CASE REPORT
We report the case of a 72-year-old Caucasian woman, with a medical history of hypertension, hypothyroidism and mild obesity, who was admitted to hospital because of progressive dyspnea and appearance of bilateral leg oedemas above the ankles. No weight loss or concomitant fever were reported. Physical examination revealed distant heart sounds. The liver, spleen and peripheral lymph nodes were not palpable. Laboratory data on admission was remarkable for B-type natriuretic peptide level of 1117 pg/ml (normal value: <250 pg/ml). Complete blood count, renal and hepatic function were within normal values and the serum lactate dehydrogenase (LDH) was not elevated. A chest X-ray showed cardiomegaly (figure 1a) and transthoracic echocardiogram revealed pericardial effusion. The patient was admitted to the cardiac care unit, where pericardiocentesis was successfully carried out, yielding 800 mL of serohematic fluid. The pericardial liquid analysis showed features of exudative effusion (glucose <5mg/dl, red blood cells 15871 cell/µL, white blood cells 850 cell/µL with 55% of atypical cells, protein 49.6 g/L, LDH 4034 U/L, ADA 84,2 U/L). Malignant-appearing cells were detected in the cytospin preparation. Microbiological tests were negative including mycobacteria culture and multiplex polymerase chain reaction (PCR) for herpesvirus (VHS1, VHS2, VVZ, CMV and VH6). A whole-body positron emission tomography (PET) scan showed moderately hypermetabolic pericardial and pleural layers and right tonsillar enlargement (figure 1b). Tonsil excisional biopsy showed reactive follicular hyperplasia and a bone marrow biopsy showed no evidence of involvement by lymphoma. Serologic tests were negative for HIV, hepatitis C virus (HCV) and hepatitis B virus (HBV); whereas immunoglobulin G for EBV was positive, indicating a prior infection.

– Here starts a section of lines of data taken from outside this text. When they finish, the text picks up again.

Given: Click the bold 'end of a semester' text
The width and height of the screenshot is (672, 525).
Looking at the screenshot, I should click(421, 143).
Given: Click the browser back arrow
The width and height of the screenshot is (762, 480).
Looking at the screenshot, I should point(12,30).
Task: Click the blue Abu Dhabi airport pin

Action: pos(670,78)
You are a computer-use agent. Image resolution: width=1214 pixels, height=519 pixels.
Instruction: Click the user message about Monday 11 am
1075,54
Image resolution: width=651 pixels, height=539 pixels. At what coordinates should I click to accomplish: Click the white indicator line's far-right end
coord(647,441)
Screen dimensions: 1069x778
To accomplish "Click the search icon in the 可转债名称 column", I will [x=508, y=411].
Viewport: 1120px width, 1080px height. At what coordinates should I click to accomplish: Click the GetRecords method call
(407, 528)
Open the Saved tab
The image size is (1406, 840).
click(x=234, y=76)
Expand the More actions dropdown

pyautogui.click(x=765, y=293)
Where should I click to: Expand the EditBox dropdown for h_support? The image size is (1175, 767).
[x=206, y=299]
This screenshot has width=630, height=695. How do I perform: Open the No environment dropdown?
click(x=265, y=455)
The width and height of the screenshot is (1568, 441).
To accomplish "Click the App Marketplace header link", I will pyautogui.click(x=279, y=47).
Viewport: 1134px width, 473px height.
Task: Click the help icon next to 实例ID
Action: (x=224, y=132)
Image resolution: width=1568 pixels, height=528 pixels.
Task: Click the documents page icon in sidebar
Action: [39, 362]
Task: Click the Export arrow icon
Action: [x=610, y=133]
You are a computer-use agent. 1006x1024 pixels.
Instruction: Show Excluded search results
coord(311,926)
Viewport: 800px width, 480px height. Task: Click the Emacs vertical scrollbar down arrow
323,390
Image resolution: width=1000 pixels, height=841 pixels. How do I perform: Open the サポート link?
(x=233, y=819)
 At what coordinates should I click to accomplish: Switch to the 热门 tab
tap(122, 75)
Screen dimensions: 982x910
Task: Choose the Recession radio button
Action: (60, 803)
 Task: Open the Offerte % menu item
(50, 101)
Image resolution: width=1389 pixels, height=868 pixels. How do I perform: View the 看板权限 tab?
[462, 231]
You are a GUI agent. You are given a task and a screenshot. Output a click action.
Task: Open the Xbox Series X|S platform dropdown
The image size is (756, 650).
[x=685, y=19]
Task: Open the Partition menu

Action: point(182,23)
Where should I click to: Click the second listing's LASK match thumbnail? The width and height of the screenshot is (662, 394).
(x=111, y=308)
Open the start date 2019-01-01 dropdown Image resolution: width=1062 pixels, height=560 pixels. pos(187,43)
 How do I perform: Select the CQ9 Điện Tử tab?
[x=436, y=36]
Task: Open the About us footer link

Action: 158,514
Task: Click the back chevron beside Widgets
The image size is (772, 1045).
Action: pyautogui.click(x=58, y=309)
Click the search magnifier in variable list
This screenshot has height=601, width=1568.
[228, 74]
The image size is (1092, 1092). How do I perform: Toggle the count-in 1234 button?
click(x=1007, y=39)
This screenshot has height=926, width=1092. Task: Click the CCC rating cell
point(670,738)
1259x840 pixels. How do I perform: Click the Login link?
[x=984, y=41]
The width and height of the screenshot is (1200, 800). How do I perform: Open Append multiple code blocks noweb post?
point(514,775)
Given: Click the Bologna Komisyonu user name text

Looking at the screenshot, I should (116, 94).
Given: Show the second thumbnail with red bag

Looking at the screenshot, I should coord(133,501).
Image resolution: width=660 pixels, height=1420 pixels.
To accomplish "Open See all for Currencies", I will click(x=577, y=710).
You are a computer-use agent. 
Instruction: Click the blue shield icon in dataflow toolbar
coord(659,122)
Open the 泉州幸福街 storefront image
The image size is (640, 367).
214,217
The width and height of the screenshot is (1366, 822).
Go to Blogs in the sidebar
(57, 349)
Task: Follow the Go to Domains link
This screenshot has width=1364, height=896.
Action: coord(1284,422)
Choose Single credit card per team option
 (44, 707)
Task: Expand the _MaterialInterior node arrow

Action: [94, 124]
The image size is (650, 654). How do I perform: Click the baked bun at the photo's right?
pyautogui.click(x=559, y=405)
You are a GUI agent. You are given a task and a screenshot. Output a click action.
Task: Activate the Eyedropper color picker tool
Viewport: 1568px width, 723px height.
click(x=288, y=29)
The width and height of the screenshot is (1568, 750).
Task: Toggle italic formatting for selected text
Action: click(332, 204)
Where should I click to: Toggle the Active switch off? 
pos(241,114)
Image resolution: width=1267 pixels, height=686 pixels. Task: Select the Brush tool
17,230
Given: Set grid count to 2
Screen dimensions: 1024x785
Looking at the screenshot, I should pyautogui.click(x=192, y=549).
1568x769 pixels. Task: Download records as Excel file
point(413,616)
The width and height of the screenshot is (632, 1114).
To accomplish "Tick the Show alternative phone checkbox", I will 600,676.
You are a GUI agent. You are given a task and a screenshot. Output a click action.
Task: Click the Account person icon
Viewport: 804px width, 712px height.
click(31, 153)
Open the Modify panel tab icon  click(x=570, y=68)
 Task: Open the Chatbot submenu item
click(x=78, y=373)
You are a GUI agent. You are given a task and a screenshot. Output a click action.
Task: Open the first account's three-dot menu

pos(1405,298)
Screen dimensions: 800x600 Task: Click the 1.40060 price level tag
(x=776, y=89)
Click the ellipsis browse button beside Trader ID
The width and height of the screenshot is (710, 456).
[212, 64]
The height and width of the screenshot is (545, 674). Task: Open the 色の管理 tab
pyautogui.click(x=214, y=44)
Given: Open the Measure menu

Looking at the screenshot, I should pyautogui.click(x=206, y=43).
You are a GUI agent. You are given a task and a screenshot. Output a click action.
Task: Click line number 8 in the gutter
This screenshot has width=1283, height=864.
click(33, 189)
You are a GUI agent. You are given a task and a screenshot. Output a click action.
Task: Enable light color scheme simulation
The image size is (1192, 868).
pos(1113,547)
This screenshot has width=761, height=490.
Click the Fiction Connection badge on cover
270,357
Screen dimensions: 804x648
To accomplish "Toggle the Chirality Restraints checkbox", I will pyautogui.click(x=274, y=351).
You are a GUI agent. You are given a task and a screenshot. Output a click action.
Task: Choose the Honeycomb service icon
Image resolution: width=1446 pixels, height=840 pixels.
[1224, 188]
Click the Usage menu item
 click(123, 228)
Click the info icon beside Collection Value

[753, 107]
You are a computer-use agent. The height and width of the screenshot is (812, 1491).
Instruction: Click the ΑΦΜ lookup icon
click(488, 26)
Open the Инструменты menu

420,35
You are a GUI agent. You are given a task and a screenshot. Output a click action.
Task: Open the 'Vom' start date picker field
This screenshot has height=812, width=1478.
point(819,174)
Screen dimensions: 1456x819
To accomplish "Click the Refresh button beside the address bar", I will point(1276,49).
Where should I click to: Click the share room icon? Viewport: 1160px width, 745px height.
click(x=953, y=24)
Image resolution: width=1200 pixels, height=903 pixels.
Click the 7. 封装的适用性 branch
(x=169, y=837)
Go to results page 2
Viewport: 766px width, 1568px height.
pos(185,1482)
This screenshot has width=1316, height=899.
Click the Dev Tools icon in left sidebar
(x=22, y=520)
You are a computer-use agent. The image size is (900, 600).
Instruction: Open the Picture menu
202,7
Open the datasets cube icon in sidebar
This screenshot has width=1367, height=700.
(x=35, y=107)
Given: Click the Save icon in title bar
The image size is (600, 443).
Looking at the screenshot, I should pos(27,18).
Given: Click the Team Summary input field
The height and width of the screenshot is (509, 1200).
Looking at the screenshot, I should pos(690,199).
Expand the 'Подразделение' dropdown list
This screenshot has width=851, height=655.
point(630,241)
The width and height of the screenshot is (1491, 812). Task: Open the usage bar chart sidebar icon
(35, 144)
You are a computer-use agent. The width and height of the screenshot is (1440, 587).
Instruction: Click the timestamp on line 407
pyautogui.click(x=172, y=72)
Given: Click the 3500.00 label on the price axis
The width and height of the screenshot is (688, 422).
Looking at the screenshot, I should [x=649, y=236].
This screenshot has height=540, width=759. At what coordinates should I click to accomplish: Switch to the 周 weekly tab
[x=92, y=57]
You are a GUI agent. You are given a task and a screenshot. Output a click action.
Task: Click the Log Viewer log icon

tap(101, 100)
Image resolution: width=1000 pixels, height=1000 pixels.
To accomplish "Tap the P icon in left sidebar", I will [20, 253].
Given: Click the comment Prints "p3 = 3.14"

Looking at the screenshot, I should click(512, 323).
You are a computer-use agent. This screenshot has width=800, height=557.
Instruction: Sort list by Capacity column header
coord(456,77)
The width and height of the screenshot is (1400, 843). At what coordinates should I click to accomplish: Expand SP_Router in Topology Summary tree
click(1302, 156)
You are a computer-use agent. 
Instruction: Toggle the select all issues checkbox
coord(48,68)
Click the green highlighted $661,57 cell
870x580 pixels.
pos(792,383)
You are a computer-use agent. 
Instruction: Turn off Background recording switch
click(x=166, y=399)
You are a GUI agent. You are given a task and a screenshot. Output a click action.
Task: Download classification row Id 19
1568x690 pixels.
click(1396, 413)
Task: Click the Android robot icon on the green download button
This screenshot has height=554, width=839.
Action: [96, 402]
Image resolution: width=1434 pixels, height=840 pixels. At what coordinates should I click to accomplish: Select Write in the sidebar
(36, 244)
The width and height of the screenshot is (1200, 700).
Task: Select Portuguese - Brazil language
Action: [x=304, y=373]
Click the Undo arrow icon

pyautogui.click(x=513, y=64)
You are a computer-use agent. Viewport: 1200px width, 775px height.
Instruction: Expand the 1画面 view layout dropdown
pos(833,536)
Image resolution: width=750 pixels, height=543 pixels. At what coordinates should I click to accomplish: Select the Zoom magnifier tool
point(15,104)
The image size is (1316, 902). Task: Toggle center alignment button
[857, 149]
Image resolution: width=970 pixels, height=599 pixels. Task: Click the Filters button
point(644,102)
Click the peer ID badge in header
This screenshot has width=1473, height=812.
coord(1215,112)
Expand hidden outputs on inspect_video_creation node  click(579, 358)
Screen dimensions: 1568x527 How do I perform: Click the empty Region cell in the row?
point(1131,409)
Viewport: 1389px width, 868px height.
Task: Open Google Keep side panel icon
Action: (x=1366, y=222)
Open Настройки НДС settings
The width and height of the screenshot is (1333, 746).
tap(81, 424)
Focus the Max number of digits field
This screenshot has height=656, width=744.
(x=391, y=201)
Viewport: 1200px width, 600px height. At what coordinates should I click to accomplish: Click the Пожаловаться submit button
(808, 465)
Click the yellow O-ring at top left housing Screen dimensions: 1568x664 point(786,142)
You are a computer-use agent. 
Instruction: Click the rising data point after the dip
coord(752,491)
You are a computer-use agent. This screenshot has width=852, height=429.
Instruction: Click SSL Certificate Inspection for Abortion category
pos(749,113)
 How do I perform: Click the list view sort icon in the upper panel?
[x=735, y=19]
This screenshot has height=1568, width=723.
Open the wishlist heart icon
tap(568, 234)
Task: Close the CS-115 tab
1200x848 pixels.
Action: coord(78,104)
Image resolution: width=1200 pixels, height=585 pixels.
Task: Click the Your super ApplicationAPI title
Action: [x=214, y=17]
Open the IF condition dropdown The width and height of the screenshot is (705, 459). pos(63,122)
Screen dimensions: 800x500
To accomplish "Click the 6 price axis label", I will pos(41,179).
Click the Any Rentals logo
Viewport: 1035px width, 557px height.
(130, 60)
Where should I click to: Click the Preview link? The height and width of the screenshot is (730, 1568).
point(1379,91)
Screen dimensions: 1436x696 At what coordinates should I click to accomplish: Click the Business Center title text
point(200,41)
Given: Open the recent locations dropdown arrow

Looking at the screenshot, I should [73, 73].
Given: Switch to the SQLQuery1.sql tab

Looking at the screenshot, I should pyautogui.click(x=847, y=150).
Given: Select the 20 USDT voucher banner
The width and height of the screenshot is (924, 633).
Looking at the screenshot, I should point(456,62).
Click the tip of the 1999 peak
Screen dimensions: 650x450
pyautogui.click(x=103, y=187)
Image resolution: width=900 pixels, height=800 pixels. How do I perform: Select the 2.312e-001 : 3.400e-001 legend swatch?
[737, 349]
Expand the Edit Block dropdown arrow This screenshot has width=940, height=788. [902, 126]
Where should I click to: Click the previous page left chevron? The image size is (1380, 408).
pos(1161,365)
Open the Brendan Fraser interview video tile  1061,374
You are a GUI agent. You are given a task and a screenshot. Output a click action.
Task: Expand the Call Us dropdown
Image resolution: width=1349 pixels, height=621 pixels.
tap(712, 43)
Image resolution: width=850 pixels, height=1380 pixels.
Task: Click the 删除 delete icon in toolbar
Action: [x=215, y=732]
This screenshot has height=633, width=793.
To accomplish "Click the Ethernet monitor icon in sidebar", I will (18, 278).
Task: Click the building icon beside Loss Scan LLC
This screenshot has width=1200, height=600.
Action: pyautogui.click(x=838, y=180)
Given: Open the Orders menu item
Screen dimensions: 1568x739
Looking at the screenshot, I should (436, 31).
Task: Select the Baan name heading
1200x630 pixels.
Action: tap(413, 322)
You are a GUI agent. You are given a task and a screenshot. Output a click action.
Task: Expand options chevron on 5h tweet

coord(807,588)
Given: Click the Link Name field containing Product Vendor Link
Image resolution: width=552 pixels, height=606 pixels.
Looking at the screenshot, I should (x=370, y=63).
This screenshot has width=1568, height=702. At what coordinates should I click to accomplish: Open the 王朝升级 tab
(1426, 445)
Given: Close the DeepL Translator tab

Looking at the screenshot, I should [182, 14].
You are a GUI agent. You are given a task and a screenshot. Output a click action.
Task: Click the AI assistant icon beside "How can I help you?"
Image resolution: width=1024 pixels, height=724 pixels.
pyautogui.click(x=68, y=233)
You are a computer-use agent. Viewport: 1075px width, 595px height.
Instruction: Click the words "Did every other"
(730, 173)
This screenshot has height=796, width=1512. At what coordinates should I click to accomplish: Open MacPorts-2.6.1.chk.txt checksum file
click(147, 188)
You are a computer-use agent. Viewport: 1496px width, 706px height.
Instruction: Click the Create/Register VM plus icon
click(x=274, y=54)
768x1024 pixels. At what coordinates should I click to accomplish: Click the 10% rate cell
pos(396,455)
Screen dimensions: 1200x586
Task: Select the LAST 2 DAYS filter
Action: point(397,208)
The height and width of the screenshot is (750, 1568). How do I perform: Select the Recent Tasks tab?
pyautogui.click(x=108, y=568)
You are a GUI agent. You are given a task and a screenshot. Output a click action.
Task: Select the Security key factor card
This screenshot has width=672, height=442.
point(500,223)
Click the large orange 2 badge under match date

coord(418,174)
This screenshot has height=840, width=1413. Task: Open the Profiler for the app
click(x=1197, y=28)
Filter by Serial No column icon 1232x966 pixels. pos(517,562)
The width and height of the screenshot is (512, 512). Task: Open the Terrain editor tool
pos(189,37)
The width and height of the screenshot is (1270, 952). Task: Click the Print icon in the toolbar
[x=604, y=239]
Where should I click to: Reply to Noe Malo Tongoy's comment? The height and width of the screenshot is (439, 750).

Cytological evaluation demonstrated large atypical cells variable in size and nuclei, ranging from round to more irregular shape with prominent nucleoli and abundant basophilic cytoplasm with vacuoles (figure 2a). Moreover, some mitotic figures were seen (figure 2b). In flow cytometric analysis, these cells were positive for CD45, CD19, CD10, CD20 and CD38 and lacked surface immunoglobulin expression. A formalin-fixed paraffine-embedded cell block was performed for morphology, immunocytochemistry (IHC) and fluorescence in situ hybridization (FISH) evaluation. IHC study showed positivity for CD20 (figure 3a) and PAX5 and negativity for CD3, CD10, CD30, MUM-1, BCL-6, BCL-2 and c-myc. Neither BCL-6, BCL-2 nor C-MYC gene translocation were detected by FISH. Moreover, EBV-encoded RNA (EBER) was negative (figure 3b) and protein latency-associated nuclear antigen 1 (LANA-1) was negative on IHC (figure 3c). High Ki67 expression was observed (>80%). Cytogenetic findings showed a complex karyotype.
All these findings pointed towards a diagnosis of PEL-like or HHV8 and EBV-negative primary EBL according to the ICC.2 The patient was treated with R-CHOP (rituximab, cyclophosphamide, doxorubicin, vincristine and prednisone) for six cycles achieving complete remission evaluated by PET scan. At the time of this report, the patient remains in complete response for 16 months.